↓

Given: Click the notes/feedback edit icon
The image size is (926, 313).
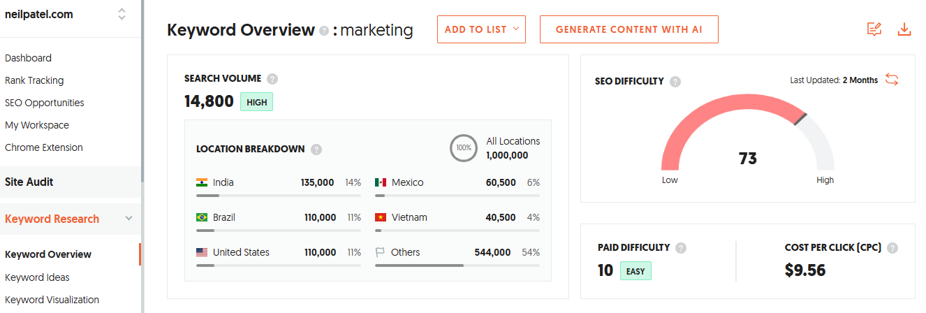Looking at the screenshot, I should [x=874, y=29].
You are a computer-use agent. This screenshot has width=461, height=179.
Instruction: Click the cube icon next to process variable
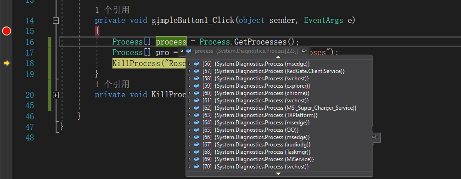(189, 51)
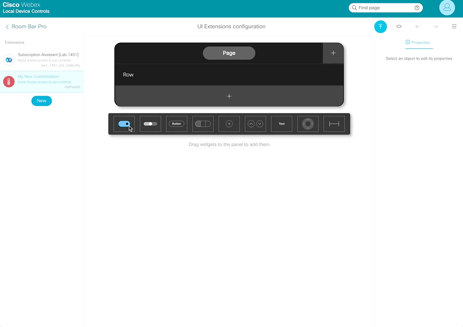Toggle the preview eye icon
This screenshot has height=327, width=463.
(x=399, y=27)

↑

## Aim of the exercise
Return every line above word for word, minus images.

## Reply to the task
Given: Click the notes/feedback edit icon
The image size is (926, 313).
Looking at the screenshot, I should [x=874, y=29].
You are a computer-use agent. This screenshot has width=461, height=179.
Instruction: Click the cube icon next to process variable
(189, 51)
Toggle the preview eye icon
This screenshot has height=327, width=463.
(x=399, y=27)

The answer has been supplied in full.